'Why the insertion sort is slower than selection sort?

The code for selection sort in Java:

public class Selection {
    public static void sort(Comparable[] a) {
        int n = a.length;
        for (int i = 0; i < n; i++) {
            int min = i;
            for (int j = i+1; j < n; j++) {
                if (less(a[j], a[min])) min = j;
            }
            exch(a, i, min);
        }
    }

    private static boolean less(Comparable v, Comparable w) {
        return v.compareTo(w) < 0;
    }

    // exchange a[i] and a[j]
    private static void exch(Object[] a, int i, int j) {
        Object swap = a[i];
        a[i] = a[j];
        a[j] = swap;
    }
}

The code for insertion sort in Java:

public class Insertion {
    public static void sort(Comparable[] a) {
        int n = a.length;
        for (int i = 1; i < n; i++) {
            for (int j = i; j > 0 && less(a[j],a[j-1]); j--) {
                exch(a,j,j-1);
            }
        }
    }
    private static boolean less(Comparable v, Comparable w) {
        return v.compareTo(w) < 0;
    }
    private static void exch(Comparable[] a, int i, int j) {
        Comparable swap = a[i];
        a[i] = a[j];
        a[j] = swap;
    }
}

The test code to compare the speed of the two sorts:

import java.util.Random;
public class SortCompare {
    public static double time(String alg, Double[] a) {
        Stopwatch sw = new Stopwatch();
        if      (alg.equals("Insertion"))       Insertion.sort(a);
        else if (alg.equals("Selection"))       Selection.sort(a);
        else throw new IllegalArgumentException("Invalid algorithm: " + alg);
        return sw.elapsedTime();
    }
    // Use alg to sort trials random arrays of length n.

:: Provided information ::
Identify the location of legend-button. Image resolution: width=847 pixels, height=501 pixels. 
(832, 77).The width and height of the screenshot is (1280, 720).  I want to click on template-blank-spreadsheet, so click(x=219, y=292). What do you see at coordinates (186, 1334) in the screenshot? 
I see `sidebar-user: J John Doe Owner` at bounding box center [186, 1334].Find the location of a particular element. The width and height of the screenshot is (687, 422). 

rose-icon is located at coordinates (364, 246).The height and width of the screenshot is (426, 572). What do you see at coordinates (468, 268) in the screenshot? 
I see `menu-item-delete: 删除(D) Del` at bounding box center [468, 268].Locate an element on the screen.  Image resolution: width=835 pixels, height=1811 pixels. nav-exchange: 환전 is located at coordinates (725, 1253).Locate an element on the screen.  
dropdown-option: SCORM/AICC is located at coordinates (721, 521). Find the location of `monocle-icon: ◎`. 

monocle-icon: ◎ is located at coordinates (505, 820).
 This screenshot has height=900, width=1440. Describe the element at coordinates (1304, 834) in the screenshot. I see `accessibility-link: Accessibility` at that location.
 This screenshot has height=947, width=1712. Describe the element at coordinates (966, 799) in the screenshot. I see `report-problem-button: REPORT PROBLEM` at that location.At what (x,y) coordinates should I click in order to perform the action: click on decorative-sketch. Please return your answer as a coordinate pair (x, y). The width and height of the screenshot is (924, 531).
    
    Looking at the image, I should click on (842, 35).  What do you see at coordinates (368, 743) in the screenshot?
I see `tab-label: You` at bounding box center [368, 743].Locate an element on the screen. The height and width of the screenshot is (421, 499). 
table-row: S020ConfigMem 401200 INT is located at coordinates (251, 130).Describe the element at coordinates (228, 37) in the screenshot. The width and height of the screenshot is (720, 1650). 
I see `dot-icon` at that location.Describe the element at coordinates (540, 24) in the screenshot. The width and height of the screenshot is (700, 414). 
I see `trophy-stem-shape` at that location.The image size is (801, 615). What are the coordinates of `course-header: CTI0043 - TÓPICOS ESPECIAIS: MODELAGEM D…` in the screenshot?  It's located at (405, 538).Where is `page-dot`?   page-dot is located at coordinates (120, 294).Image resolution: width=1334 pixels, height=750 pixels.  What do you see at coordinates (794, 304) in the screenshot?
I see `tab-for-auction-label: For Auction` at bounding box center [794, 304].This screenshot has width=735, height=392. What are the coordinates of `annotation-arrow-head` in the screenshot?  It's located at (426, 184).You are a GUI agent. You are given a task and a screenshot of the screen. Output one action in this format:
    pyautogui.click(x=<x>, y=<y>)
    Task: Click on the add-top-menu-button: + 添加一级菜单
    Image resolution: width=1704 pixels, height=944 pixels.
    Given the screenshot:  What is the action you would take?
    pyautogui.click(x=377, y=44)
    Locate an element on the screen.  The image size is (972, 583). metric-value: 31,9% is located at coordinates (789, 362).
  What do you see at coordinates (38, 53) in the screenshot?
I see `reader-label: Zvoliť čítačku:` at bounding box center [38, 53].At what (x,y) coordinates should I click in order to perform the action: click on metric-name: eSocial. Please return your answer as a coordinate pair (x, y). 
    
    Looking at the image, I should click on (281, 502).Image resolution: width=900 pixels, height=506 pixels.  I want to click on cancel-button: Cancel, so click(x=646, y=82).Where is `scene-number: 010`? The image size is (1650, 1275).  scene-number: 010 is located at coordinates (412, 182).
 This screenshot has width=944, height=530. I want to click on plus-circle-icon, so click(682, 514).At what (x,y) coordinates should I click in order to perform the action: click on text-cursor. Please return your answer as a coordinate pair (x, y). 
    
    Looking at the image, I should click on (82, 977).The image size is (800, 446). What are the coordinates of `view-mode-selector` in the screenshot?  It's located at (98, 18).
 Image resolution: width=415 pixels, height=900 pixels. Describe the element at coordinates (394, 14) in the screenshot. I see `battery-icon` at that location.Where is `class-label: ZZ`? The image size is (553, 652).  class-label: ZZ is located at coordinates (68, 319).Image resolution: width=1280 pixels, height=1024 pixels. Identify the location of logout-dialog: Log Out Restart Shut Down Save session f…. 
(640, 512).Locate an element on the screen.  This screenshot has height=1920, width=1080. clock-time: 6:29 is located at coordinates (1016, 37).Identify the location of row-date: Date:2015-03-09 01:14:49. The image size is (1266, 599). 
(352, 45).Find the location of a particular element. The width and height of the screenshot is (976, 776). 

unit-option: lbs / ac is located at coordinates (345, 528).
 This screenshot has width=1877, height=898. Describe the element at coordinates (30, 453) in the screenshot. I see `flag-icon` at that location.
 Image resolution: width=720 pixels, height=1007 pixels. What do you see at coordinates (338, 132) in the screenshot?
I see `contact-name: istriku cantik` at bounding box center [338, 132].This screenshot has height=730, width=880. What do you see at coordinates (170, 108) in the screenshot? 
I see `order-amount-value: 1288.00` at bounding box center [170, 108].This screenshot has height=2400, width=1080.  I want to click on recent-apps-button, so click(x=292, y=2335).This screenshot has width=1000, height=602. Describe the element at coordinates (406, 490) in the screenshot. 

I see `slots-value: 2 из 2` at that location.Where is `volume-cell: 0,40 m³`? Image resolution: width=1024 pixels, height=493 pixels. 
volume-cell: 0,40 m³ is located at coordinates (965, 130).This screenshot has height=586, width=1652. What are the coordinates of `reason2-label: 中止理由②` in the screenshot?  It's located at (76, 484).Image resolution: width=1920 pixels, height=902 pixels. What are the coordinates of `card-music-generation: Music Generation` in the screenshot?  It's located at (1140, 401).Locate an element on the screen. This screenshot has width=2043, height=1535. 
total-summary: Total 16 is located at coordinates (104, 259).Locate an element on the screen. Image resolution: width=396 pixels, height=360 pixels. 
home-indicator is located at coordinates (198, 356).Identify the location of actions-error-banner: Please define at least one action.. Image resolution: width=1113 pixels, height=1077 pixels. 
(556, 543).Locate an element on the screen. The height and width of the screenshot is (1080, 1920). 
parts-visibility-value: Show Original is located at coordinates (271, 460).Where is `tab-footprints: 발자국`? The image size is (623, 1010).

:: Exercise description ::
Answer these from the Java sorting text above:
1. What type does the exch method in the selection sort code use for its array parameter?
2. At what index does the outer loop in the insertion sort code begin?
3. Which exception does the test code throw for an invalid algorithm name?

:: Response to the task ::
1. Object[]
2. 1
3. IllegalArgumentException